Antioxidants has become a health buzzword in recent decades, lauded for their health-giving properties. Now a study says antioxidants offer further benefits.
The study, conducted by a team of researchers in the US, has found an association between the levels of specific antioxidants in the blood and a reduced dementia risk.
The scientists looked at population data gathered from a health survey and examined the relationship between specific antioxidants found in the participants’ blood at the time of the survey, and how this affected the risk of developing Alzheimer’s disease as well as other types of dementia in later life.
The study looked at 7283 individuals aged 45 to 90 and, more specifically, at a smaller group of individuals (3618) aged over 65. It found that levels of carotenoid antioxidants in participants’ blood, including lutein and zeaxanthin and beta-cryptoxanthin, were associated with a reduced risk of dementia in the follow-up years.

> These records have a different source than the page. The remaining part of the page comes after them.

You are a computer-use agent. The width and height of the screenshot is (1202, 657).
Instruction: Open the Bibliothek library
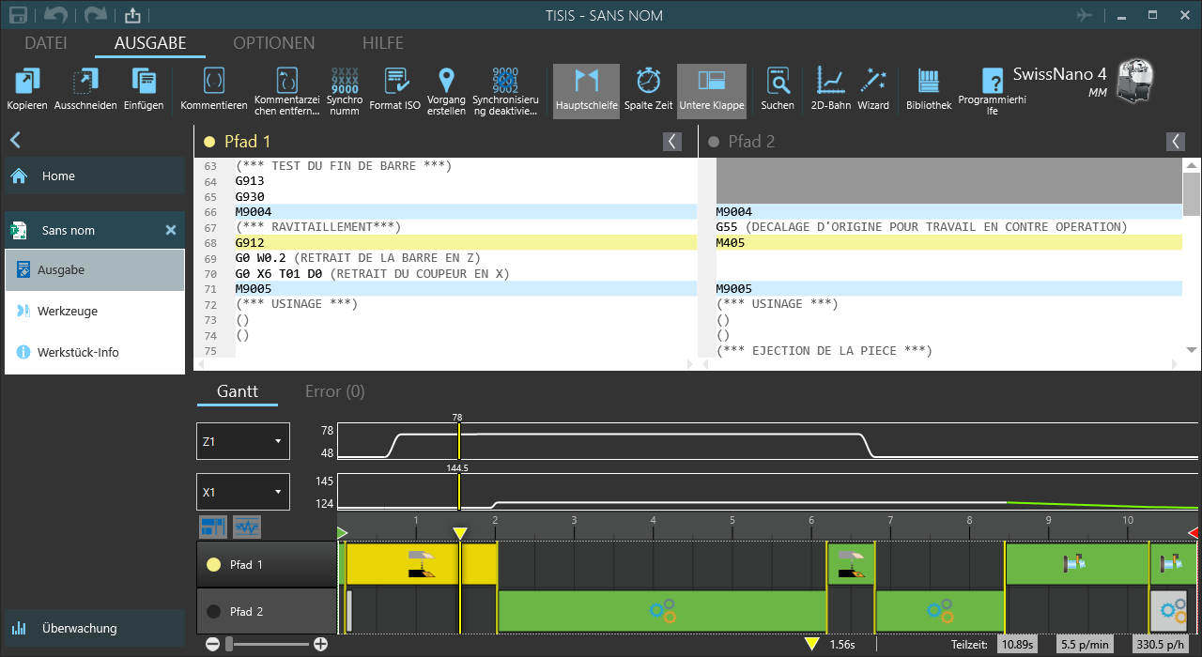pos(928,82)
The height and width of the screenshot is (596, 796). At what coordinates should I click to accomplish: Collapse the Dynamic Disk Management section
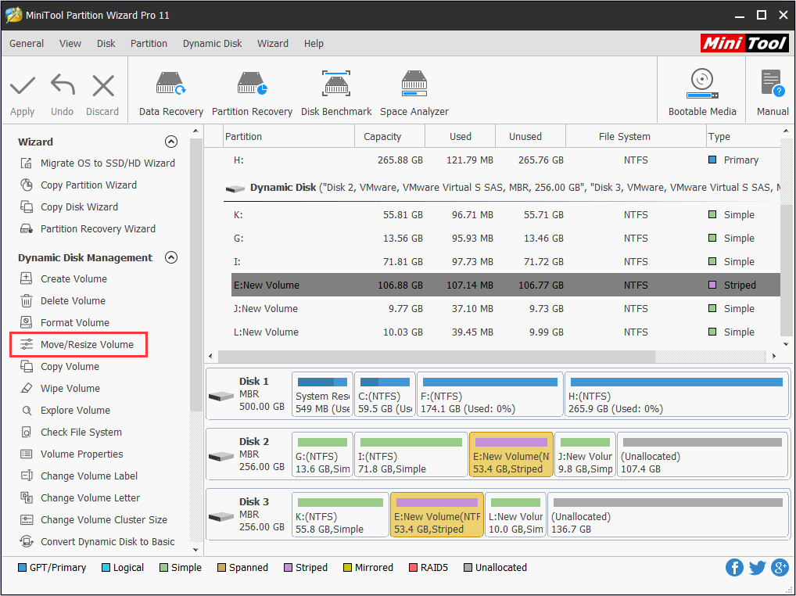click(171, 257)
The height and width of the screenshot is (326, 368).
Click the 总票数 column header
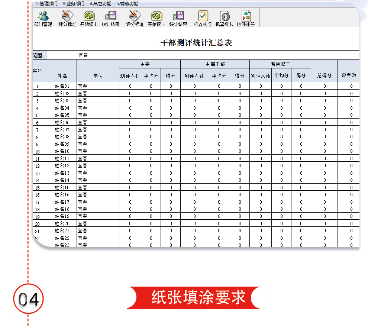(x=349, y=75)
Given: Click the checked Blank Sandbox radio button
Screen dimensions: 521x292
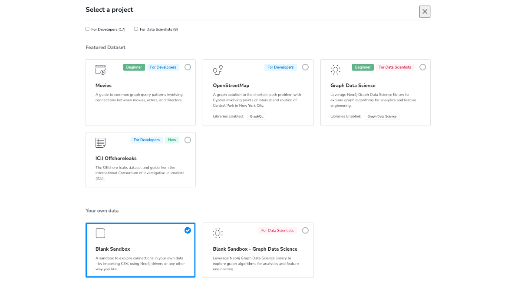Looking at the screenshot, I should pos(188,230).
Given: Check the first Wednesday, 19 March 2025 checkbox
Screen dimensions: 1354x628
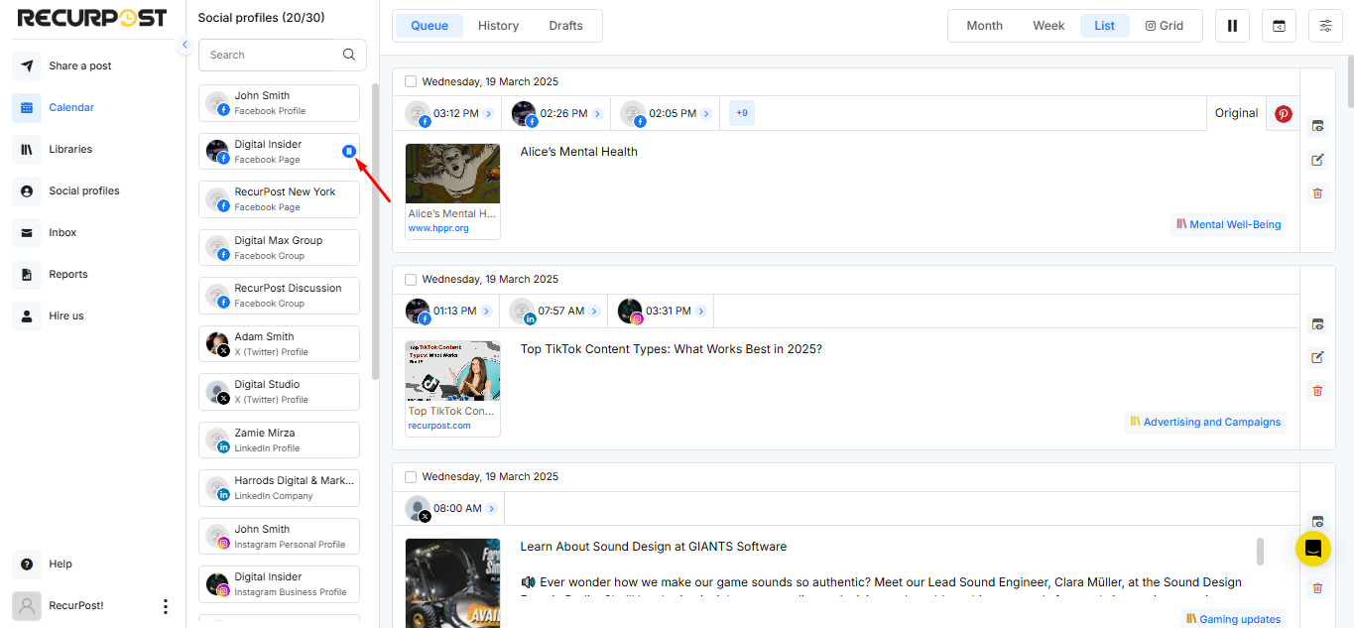Looking at the screenshot, I should (x=411, y=82).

Those three sub-types of antioxidants are found in a range of fruit and vegetables. Lutein can be found green, leafy vegetables such as spinach and corn, while zeaxanthins (which have been found to help prevent the onset and progression of eye diseases) are found in green, leafy vegetables. Cyptoxanthins are found in red capsicum, pumpkin and mangoes.
In the over-65 age group, those who had higher levels of carotenoid antioxidants showed a clearer risk reduction for all types of dementia, and this remained even when lifestyle and socio-economic factors were accounted for.

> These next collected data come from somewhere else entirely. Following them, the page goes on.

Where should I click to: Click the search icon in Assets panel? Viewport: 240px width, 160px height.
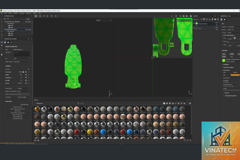click(78, 103)
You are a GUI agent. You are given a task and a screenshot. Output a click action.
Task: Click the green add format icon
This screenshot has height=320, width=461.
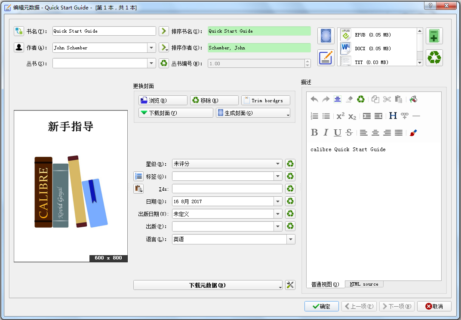point(434,37)
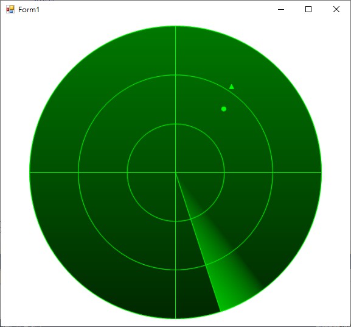Click the middle ring's rightmost crossing point
This screenshot has height=327, width=351.
coord(273,173)
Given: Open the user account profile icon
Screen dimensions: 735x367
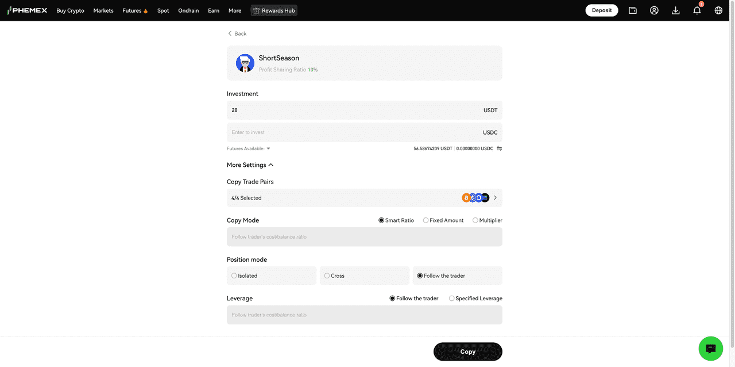Looking at the screenshot, I should click(654, 10).
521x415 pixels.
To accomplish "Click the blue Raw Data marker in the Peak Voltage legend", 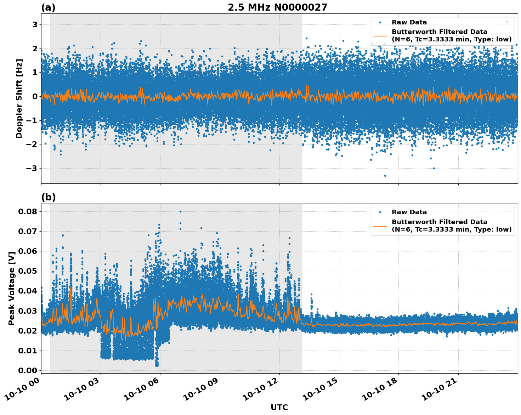I will pos(380,212).
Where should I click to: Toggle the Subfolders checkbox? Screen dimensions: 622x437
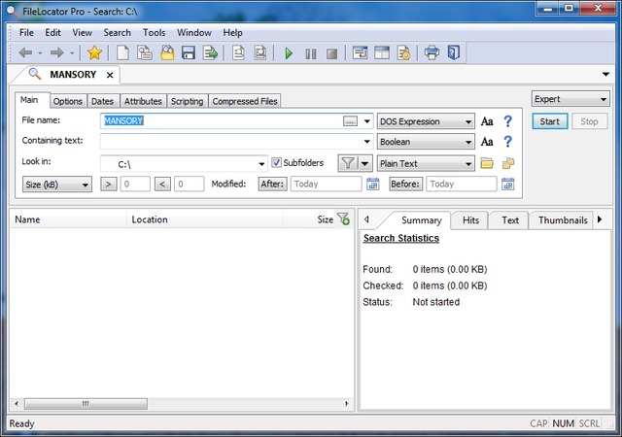(x=277, y=163)
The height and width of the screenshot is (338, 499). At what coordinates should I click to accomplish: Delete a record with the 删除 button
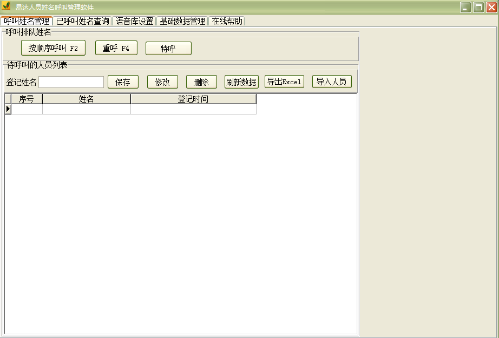pyautogui.click(x=201, y=82)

This is very promising news for dementia prevention but it does come with a couple of caveats. First, the study looked only at antioxidant levels at one point in time, not over a period.
The study’s lead author, Dr May Beydoun, said: “To reach a conclusion for certain, this finding needs to be tested in an RCT [random controlled trial]. In these RCTs, participants would be randomised to either a treatment (i.e. carotenoid supplementation) or a control group and compared in terms of incidence rates of dementia and/or changes in markers of dementia over time.”

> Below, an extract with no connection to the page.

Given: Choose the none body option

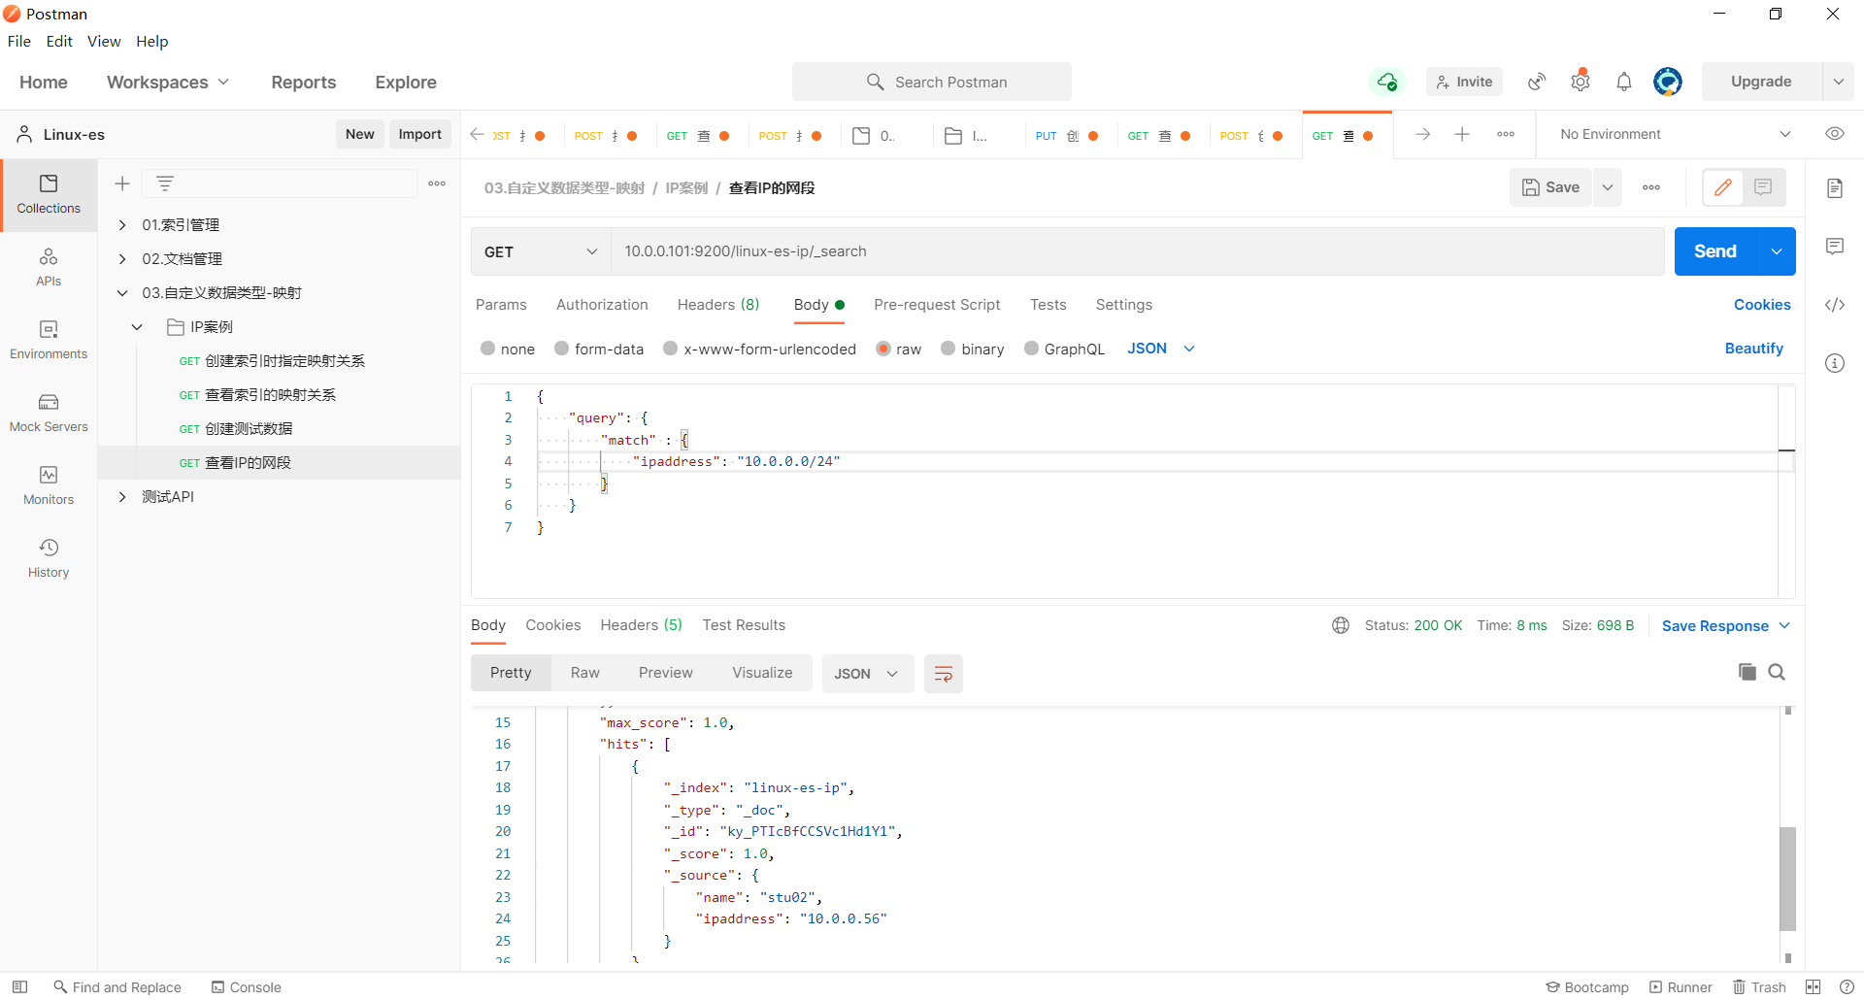Looking at the screenshot, I should tap(488, 349).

Second, evidence suggests that antioxidant supplements do not work as well as the naturally occurring antioxidants in foods such as fruits and vegetables. If you are looking to take a shortcut to lower your risk by taking antioxidant supplements, your efforts may be in vain. Pumpkins, mangoes and green leafy vegetables are your best bet.
Antioxidants already have a list of proven health benefits, and helping to reduce the risk of dementia may soon be added to that list. So load up on fruit and vegetables, and perhaps sneak in the occasional glass of red and a few squares of chocolate as well!